2010-06-08 09:30:13.749730

I was using this blog post to configure the natural JSON convention in Jersey 1.2 for some RESTful web services I was using but it wasn't working. It took me a while to figure out what was wrong so I figured someone might have the same problem in the future. Here is the corrected class:

package com.webshop;

import javax.ws.rs.ext.ContextResolver;
import javax.ws.rs.ext.Provider;
import javax.xml.bind.JAXBContext;

import com.sun.jersey.api.json.JSONConfiguration;
import com.sun.jersey.api.json.JSONJAXBContext;
import com.webshop.item.ItemBean;
import com.webshop.order.OrderBean;
import com.webshop.order.OrderItemBean;
import com.webshop.order.OrderList;

/**
* Custom JAXB context resolver that enables the "natural" json generator.
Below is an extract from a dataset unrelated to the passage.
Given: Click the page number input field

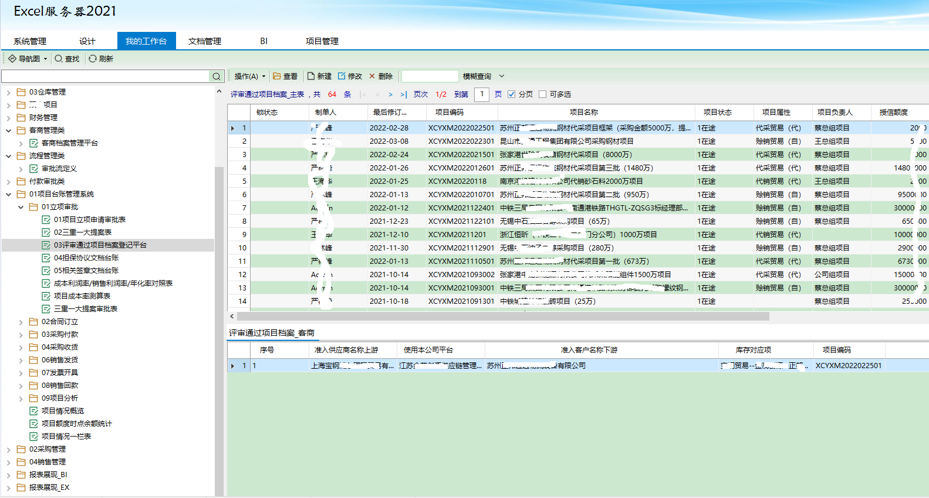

The
* natural generator has nicer features, such as generating json arrays always
* properly, instead of only when the array has more than one element (makes
* the parsing easier)
*/
@Provider
public class CustomJAXBContextResolver implements ContextResolver {

    private JAXBContext context;
    private Class[] types = {OrderBean.class, OrderItemBean.class, ItemBean.class, OrderList.class};

    public CustomJAXBContextResolver() throws Exception {
        this.context = new JSONJAXBContext(JSONConfiguration.natural().build(), types);
    }

    public JAXBContext getContext(Class objectType) {
        for(Class c : types) {
             if(c.equals(objectType))
             return(context);
        }
        return(null);
    }
}

Please note that your class names may be different than mine

The gist of the issue was to ensure that the getContext() method returns the correct context for the given class. For some reason in the blog post linked above it was always only comparing to the first element in the array.

Jersey will automatically load your custom context resolver, just make sure that it is somewhere in the classpath.